> **Stated problem**
Rewrite the entries beginning with the line containing "This screenshot has width=1920, height=1080. In" and continuing through the line containing "Reviews is located at coordinates (1148, 74).", swapping "Praying with nature" for "Walking with nature" and leaving everything else unchanged.

> **Material provided**
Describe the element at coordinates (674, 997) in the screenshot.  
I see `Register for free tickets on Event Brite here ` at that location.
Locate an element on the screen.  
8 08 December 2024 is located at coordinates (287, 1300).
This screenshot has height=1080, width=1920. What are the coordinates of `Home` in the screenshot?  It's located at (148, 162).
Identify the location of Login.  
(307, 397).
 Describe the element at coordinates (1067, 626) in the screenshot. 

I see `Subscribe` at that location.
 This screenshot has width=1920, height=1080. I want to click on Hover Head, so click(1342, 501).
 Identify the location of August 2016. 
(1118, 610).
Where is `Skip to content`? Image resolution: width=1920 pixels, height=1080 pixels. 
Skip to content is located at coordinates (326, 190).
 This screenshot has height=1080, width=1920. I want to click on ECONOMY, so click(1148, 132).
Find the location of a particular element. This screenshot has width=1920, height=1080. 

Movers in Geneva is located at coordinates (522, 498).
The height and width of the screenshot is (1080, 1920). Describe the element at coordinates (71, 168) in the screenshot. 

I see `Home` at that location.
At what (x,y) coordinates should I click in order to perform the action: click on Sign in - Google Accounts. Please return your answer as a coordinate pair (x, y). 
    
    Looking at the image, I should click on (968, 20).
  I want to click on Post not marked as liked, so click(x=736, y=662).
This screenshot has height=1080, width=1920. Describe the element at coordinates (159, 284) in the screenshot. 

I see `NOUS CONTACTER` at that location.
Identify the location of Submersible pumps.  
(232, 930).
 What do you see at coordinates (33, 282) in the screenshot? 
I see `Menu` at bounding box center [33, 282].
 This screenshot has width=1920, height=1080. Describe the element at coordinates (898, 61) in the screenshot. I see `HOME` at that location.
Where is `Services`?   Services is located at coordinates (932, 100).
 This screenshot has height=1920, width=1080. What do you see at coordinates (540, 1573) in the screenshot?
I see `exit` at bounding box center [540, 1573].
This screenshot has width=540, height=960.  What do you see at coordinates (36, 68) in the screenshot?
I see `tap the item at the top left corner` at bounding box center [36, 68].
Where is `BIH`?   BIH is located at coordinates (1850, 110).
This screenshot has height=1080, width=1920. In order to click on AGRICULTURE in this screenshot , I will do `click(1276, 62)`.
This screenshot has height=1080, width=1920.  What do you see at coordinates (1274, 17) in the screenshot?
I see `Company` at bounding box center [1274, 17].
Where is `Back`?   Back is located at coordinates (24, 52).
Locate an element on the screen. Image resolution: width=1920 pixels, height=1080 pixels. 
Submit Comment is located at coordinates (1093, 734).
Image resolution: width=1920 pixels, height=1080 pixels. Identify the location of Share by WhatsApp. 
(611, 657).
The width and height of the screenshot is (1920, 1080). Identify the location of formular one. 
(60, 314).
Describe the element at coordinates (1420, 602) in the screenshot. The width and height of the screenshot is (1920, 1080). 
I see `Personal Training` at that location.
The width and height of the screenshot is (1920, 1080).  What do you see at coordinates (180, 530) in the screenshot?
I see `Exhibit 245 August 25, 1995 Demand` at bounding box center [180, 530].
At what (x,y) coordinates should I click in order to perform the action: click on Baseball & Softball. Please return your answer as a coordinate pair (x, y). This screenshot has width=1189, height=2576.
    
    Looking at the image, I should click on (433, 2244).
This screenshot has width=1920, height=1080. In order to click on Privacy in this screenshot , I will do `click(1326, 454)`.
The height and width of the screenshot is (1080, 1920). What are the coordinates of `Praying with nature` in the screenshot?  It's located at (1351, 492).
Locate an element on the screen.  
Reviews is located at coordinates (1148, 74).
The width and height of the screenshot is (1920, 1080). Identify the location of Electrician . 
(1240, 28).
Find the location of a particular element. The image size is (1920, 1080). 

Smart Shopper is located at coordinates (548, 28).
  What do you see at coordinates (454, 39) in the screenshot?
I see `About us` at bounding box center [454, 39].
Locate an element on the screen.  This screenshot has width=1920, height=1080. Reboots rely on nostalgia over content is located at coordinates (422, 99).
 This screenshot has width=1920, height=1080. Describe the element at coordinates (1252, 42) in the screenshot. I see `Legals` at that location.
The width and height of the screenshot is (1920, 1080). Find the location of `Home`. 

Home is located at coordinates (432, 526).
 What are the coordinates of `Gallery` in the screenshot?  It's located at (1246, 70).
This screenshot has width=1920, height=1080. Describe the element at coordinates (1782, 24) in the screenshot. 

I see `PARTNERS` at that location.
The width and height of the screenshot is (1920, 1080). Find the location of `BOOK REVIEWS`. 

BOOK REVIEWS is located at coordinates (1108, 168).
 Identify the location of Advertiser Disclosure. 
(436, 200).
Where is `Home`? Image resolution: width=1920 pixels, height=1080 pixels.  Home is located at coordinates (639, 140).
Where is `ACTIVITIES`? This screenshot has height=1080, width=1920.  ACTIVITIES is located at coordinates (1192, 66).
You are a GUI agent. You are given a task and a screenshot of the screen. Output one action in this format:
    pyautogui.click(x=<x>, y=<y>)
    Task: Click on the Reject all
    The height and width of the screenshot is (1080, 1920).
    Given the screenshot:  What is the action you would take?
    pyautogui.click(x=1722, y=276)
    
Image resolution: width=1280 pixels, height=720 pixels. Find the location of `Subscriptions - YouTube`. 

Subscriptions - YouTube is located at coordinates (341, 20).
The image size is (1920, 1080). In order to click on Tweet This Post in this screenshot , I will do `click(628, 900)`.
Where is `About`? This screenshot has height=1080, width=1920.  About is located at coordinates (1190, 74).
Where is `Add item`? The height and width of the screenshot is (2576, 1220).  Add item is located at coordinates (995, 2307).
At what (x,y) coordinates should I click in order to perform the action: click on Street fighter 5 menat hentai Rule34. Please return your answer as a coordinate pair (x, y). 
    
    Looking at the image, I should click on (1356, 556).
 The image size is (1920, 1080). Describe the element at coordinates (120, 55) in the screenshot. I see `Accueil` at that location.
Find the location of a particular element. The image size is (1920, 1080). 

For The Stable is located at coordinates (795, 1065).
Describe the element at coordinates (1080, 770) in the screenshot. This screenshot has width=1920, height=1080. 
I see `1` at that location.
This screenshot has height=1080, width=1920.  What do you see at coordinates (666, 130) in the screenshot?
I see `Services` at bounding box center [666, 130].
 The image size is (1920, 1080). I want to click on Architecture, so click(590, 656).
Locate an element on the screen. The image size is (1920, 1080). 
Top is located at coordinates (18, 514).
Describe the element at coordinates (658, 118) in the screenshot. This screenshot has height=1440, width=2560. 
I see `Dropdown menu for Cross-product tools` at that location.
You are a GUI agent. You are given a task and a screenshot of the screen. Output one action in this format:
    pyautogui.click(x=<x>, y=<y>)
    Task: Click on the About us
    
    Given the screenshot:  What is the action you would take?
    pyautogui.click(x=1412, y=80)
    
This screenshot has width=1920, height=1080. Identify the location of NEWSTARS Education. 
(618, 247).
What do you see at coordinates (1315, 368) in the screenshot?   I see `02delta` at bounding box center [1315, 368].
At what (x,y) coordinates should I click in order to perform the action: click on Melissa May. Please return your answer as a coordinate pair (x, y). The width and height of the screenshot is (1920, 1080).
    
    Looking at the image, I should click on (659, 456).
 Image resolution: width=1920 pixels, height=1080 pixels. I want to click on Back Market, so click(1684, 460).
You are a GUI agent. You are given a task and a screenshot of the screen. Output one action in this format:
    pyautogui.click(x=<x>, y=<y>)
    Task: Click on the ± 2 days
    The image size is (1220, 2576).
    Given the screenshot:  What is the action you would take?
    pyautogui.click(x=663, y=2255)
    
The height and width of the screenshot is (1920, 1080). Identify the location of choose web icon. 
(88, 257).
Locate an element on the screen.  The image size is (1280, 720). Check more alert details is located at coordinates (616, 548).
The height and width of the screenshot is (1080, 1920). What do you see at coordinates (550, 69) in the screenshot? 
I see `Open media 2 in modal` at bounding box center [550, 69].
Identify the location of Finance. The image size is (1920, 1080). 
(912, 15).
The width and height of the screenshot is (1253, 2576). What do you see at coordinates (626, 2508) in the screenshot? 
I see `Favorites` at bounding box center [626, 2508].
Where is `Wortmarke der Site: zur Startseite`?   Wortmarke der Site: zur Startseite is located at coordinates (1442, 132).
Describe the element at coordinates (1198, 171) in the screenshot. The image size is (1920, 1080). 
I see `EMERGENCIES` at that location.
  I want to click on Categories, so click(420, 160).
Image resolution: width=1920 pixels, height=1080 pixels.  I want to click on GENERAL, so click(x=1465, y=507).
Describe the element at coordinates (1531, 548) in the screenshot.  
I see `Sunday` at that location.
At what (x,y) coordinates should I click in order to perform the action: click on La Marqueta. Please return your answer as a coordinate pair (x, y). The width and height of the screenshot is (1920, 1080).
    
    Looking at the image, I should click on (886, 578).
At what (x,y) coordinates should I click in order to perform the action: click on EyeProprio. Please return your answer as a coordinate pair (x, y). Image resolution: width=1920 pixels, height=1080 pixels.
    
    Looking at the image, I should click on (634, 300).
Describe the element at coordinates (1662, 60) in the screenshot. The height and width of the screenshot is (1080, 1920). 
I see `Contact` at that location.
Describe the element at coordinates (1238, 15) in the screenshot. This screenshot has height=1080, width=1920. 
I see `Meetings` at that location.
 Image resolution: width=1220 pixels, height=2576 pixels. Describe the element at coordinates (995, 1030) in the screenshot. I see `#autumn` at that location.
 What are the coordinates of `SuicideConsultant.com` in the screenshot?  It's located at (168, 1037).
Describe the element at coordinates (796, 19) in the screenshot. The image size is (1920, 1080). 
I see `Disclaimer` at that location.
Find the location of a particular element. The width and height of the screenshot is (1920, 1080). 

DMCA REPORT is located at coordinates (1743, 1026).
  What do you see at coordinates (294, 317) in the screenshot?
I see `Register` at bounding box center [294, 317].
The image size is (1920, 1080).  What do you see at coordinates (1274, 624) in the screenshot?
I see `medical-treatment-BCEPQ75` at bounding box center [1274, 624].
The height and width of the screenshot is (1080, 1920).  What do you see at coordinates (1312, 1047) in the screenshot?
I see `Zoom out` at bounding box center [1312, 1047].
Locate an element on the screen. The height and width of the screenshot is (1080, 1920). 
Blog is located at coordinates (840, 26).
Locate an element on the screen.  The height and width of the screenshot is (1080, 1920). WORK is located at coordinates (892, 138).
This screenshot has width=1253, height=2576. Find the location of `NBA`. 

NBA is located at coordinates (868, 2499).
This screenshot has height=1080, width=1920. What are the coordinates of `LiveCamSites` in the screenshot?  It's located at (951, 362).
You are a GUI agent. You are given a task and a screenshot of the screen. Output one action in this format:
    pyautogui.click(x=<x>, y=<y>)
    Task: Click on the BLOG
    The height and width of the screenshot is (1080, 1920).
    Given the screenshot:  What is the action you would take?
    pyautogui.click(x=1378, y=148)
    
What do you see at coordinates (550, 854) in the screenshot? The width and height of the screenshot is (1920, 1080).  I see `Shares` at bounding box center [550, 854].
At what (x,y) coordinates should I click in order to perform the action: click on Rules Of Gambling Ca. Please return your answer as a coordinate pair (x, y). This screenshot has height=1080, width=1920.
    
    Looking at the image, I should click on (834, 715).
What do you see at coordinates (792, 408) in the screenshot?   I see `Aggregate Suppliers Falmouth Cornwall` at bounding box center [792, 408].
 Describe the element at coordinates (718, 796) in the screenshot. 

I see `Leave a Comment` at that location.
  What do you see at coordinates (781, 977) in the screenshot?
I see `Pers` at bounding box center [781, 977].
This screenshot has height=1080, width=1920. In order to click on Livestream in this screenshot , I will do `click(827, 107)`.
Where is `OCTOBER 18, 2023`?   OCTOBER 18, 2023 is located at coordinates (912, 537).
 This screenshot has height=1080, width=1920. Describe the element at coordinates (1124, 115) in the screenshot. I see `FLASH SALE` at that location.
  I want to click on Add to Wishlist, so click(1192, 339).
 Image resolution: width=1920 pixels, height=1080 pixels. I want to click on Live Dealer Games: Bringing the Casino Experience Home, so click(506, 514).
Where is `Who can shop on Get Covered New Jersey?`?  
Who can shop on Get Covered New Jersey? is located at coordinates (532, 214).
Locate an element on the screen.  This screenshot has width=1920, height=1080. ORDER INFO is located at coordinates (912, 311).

> **Complete answer**
This screenshot has width=1920, height=1080. In order to click on Privacy in this screenshot , I will do `click(1326, 454)`.
The height and width of the screenshot is (1080, 1920). What are the coordinates of `Walking with nature` in the screenshot?  It's located at (1351, 492).
Locate an element on the screen.  
Reviews is located at coordinates (1148, 74).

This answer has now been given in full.